Here’s how we plan to use your dollars in 2022. You deserve to know.

  1. Hire an experienced editor (preferably with close ties to Mississippi) who will manage and edit daily media coverage and cut my days often by 12 hours (I can’t do that at 60 much longer). It allows me both to do more reporting / writing (my first love) and to focus on editing and directing systemic “Mapping Mississippi” projects. Remember: Hiring more journalists always results in diminishing returns without excellent editors to lead, train, and partner with an inclusive team of journalists. We’re damn good at that at the MFP, because Associate editor Azia Wiggins explained in this badass column last week.
  2. Accelerate systemic projects one by one. We have 16 in-depth projects planned — from racial violence at criminal justice at education to a unit to report corruption before state officials find it late– to be activated from 2022, each with its own microsite and, ultimately, a mapping of assets and the network. We are already doing a great job in these 16 areas, but it will take the work to another level of innovation, and we need help to fund it. Dive into our inaugural “Mapping” project, a collaboration with our friends at the Jackson Advocate, at
  3. Hire more journalists to join Ashton, Aliyah, Kayode and Nick. Our most immediate need is a systems education reporter to lean on a freelance reporter The Outstanding Work of Torsheta Jackson in Noxubee County. His work provides a glimpse of what is to come. Let’s just say it’s a very different kind of audience reporting and private education it does not focus on the red-blue fundraising policy at the Mississippi Capitol, which has proven to be a failure to ensure equitable public education for all.

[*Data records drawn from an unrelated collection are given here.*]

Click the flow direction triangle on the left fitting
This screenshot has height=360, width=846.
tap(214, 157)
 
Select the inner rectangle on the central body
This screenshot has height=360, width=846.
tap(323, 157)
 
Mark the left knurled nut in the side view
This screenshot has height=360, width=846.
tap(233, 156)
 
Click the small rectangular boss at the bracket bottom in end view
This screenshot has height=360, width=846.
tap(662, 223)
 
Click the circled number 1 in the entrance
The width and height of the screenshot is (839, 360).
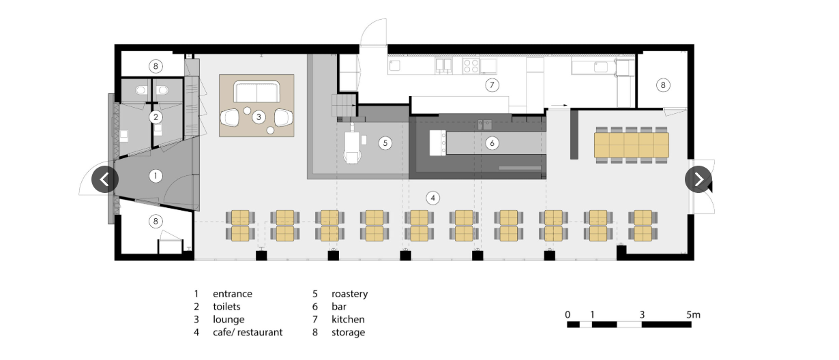pyautogui.click(x=156, y=176)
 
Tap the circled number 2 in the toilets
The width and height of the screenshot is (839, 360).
pyautogui.click(x=156, y=117)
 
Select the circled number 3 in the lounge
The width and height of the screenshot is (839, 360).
pyautogui.click(x=258, y=117)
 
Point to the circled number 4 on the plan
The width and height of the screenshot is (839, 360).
pyautogui.click(x=432, y=198)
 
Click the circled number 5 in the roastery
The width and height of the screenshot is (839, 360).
pyautogui.click(x=385, y=143)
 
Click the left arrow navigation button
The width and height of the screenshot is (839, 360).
pyautogui.click(x=105, y=179)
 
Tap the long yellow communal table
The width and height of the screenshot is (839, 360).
pyautogui.click(x=632, y=143)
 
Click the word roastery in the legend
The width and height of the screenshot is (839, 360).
pyautogui.click(x=349, y=294)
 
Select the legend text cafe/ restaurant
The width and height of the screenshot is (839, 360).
pyautogui.click(x=248, y=333)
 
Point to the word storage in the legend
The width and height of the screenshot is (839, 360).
pyautogui.click(x=348, y=333)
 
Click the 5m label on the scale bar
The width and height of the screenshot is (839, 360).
pyautogui.click(x=693, y=314)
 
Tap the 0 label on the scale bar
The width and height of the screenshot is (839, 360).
pyautogui.click(x=568, y=314)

  4. Make a lot more solution circles to add to those we’ve done with black women about COVID-19; voting and access to the enclosure; and media representation in our state. You may be aware that we think that group discussions with “experts” at a main table are an outdated and insulting model for ordinary people who we all have to listen instead in circles where everyone is equal. We cannot wait for the circles to settle in the cities of the state, as we have long envisioned.
  5. Build a membership strategy for all of you. Tomorrow we are officially launching the MFP VIP Club, and its first official event is January 11 with Stuart Stevens, Mississippi author and senior advisor to the Lincoln Project join Kimberly, me and the VIP MFP members in a virtual chat. If you’ve donated to MFP in 2021 by midnight tonight, you’re a founding member and will receive an invite (and links to past exclusive discussions with Aunjanue Ellis and Angie thomas). Any amount. As of tomorrow it’s not that cheap, so hurry up. We’re also designing a creative menu of member experiences, which will include my popular free Shut Up and Write seminars for members, brainstorm discussions with our team and much more. We need your intelligence and your passion in the MFP room; please join us.

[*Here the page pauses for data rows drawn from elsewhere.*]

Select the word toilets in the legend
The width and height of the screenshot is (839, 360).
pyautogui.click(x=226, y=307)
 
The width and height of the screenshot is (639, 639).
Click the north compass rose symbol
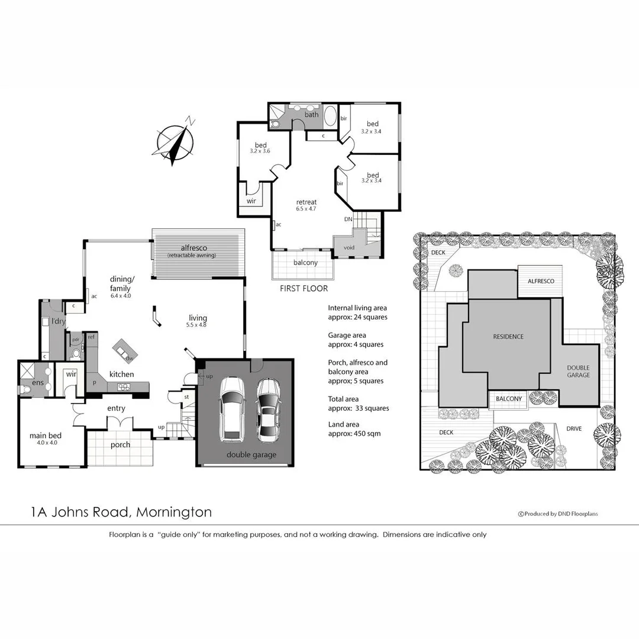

  6. We have multimedia plans and strategies which I won’t talk about much now, but members will find out soon and maybe have the opportunity to help us think about it based on what you would like to see.

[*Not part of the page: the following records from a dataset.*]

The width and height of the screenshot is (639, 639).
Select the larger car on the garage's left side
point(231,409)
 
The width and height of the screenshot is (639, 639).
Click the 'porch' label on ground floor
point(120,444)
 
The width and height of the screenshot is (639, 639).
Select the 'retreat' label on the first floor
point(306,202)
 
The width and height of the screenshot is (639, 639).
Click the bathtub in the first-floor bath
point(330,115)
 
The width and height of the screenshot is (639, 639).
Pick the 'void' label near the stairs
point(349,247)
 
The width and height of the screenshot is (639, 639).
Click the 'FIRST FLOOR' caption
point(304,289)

  7. Finally: something close and dear to my heart. Our nonprofit, Mississippi Journalism and Education Group, is now in partnership with the award-winning company Mississippi Youth Media Project, a newsroom for teens to learn solutions journalism I started several years ago as a member of the WK Kellogg leadership. He’s on hiatus at the moment, but we plan to put him back to work with MFP reporters and again do their own systemic journalism in 2022. Read their past work on If you want to participate in some way or help YMP come back, contact me at [email protected]. YMP will have its own revenue pool.

These are the priorities, but we always plan, strategy, think and innovate, which for most of you has earned us the Startup of the Year award from the Institute for Nonprofit News in 2021. While as we enter our third year focusing on long term sustainability as nonprofit newspapers showing americans how to be truly inclusive straight from the heart of mississippi.

Thank you for your support and gifts. You are our lifeblood and we value each of you.